=== Section Start ===

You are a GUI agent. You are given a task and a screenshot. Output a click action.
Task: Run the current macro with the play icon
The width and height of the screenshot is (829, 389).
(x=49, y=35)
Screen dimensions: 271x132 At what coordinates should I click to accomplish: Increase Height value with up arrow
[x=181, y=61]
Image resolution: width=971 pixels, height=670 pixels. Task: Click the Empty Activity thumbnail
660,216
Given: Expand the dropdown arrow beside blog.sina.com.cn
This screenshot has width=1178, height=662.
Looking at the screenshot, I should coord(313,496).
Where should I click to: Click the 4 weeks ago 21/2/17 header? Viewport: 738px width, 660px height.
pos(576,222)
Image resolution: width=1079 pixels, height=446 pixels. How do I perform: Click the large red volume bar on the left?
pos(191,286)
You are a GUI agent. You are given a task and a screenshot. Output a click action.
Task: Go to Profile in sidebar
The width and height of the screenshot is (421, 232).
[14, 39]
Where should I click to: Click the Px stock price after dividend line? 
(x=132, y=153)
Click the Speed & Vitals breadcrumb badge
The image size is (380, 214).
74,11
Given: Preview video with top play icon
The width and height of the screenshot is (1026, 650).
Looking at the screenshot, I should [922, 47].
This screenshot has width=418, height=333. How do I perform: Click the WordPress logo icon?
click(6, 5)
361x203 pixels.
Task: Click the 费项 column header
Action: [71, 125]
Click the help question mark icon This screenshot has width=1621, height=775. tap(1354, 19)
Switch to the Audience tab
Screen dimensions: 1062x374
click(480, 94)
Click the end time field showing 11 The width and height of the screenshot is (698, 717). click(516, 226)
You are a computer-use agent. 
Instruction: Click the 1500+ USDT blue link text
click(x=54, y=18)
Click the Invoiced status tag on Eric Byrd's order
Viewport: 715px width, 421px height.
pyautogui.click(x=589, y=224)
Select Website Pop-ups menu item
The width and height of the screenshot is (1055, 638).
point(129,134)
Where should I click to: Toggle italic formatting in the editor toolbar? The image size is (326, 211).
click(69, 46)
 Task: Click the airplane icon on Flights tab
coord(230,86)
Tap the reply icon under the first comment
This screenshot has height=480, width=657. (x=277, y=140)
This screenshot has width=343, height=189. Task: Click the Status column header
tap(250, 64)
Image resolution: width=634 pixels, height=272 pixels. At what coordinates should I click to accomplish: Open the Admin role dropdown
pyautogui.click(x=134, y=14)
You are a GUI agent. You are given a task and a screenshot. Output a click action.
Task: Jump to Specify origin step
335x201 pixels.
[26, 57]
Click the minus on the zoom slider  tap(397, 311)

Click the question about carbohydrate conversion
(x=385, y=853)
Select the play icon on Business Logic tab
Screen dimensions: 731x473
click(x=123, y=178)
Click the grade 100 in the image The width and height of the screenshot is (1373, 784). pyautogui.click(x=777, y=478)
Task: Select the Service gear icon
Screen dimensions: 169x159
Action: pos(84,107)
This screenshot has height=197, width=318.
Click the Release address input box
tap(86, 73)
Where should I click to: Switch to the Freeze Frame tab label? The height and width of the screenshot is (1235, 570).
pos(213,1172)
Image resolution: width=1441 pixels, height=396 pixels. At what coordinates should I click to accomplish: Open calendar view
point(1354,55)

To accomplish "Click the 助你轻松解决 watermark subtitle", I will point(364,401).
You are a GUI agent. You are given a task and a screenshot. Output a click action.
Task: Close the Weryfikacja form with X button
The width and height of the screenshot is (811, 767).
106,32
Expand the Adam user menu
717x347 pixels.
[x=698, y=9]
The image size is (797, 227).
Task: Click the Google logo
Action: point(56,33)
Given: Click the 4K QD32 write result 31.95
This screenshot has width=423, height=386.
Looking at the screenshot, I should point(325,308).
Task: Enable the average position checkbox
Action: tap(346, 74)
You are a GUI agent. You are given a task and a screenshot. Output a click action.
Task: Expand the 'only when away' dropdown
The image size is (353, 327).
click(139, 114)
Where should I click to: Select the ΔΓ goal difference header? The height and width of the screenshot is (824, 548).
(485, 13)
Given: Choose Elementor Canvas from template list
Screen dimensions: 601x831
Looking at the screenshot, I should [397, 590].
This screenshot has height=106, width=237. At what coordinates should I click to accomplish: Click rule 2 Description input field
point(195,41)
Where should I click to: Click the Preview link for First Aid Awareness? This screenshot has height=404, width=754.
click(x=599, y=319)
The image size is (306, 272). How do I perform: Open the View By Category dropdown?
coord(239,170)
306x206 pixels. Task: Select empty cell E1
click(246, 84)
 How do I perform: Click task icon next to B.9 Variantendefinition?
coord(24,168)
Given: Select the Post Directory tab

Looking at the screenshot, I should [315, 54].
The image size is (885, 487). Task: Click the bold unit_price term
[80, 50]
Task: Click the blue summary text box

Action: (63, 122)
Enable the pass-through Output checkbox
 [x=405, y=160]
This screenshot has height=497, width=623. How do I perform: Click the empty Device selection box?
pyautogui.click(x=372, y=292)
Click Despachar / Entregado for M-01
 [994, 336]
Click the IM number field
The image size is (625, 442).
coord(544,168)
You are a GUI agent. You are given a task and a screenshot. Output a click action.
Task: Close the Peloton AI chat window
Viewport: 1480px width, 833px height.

=== Section End ===

» ASSIGNMENT:
Lines with the word "play" in them are the answer; report each one from the data.

» WRITTEN SOLUTION:
Task: Run the current macro with the play icon
Given: Preview video with top play icon
Select the play icon on Business Logic tab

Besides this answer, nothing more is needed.